Golpe
O julgamento

O julgamento dos acusados de tramar um “golpe de Estado” para manter Bolsonaro no poder, a despeito de sua derrota nas urnas em 2022, pode representar não só um acerto de contas da democracia com seus inimigos recentes. Existe também uma expectativa de que o Supremo Tribunal Federal possa passar para uma nova fase, que seria o seu retorno ao leito da normalidade institucional.
Jurídica e simbolicamente, a punição exemplar dos eventuais condenados pela sedição encerrará o período mais turbulento da história constitucional inaugurada em 1988, no qual a sobrevivência do próprio Estado Democrático de Direito consagrado desde o preâmbulo da Constituição foi posta em xeque.
Não se deve minimizar a gravidade desse risco. Jamais, desde a ditadura militar, o Brasil havia assistido a um ataque tão desabrido às instituições republicanas, com a tentativa deliberada (Fux citou as obras e Élio Gaspari) de subverter a vontade popular expressa no voto. Segundo a denúncia apreciada pelo STF, Bolsonaro esgarçou o sistema de freios e contrapesos, recorreu a expedientes típicos de regimes autoritários e tentou arrastar o País para o abismo social e político - com prováveis e severas consequências econômicas - exclusivamente porque, ora vejam, perdeu uma eleição que foi considerada limpa. Nesse contexto, coube ao STF a faina de defender a democracia contra agressões inauditas - processo em nome de imperativos excepcionais que ultrapassaram o que previam a lei e a Constituição.
Muitas dessas medidas excepcionais, se não todas, seriam inaceitáveis em condições normais. Colegiada ou monocraticamente, pela lavra do ministro Alexandre de Moraes, o STF determinou o cerceamento prévio da liberdade de expressão de investigados, impôs medidas cautelares questionáveis e conduziu inquéritos sob sigilo por tempo demasiadamente longo. Mas também é verdade que, se a Corte tivesse sido leniente diante do golpismo de Bolsonaro e sua grei, decerto o País estaria submetido hoje aos horrores de um Estado verdadeiramente de exceção.

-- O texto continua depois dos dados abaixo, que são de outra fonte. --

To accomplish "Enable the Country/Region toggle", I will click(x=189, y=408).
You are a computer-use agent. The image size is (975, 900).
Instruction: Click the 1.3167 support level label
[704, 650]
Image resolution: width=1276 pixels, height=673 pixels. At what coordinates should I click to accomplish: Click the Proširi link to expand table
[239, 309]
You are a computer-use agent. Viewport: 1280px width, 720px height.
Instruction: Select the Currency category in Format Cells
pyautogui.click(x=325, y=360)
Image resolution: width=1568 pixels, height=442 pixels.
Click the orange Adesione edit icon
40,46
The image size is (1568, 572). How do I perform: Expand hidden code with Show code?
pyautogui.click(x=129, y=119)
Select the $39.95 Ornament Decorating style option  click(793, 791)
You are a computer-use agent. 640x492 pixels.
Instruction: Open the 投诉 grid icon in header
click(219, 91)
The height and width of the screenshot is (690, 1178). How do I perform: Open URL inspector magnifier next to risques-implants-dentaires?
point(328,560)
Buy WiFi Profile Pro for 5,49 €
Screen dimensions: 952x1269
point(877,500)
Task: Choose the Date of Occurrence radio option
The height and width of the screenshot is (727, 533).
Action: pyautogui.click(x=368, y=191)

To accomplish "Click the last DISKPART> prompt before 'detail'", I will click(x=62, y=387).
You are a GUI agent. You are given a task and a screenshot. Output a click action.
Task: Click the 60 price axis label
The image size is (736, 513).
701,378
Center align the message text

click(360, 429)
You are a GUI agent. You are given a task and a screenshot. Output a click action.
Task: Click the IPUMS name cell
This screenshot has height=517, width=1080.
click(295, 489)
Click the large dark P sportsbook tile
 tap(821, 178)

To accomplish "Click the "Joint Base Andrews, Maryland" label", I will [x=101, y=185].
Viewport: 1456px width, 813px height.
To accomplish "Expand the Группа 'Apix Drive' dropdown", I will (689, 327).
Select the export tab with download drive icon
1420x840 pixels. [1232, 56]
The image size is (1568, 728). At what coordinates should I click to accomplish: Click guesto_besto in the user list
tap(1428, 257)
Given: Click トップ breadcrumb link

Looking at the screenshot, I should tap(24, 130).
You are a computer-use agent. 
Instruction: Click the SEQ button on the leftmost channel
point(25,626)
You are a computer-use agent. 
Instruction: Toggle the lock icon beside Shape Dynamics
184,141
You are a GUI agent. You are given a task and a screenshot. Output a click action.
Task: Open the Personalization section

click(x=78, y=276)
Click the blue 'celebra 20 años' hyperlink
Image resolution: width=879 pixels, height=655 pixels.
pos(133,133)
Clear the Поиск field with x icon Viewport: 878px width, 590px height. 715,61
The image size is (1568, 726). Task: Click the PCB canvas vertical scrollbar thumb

Como já sublinhamos neste espaço, a condução dos inquéritos dos atos antidemocráticos e da AP 2.668, em linhas gerais, não foi imaculada, mas o STF acertou muito mais do que errou. Foi firme quando tantos outros foram tíbios. Resistiu a tremendas pressões e assumiu riscos não triviais para, ao fim, preservar o que mais importa: o regime de liberdade previsto na Constituição.
A própria realização do julgamento é a prova de que a República resistiu ao assalto autoritário. Os que se provarem golpista estão sendo condenados e ponto.
E é justamente porque a democracia venceu seus inimigos que o STF precisou reconhecer que a excepcionalidade chegou ao fim. A preservação das instituições e das liberdades democráticas não mais depende de expedientes judiciais extraordinários. O julgamento na 1ª Turma resultou em 4x1 em desfavor de Bolsonaro. Foi um resultado esperado, a não ser o voto do ministro Fux, que em contradição com votos anteriores (quando condenou 400 da raia miúda a 17 anos de cadeia), também foi incoerente por ter sentenciado o general Braga Neto e o tenente-coronel Mauro Cid, enquanto inocentava o líder da organização, o ex-presidente Jair Bolsonaro.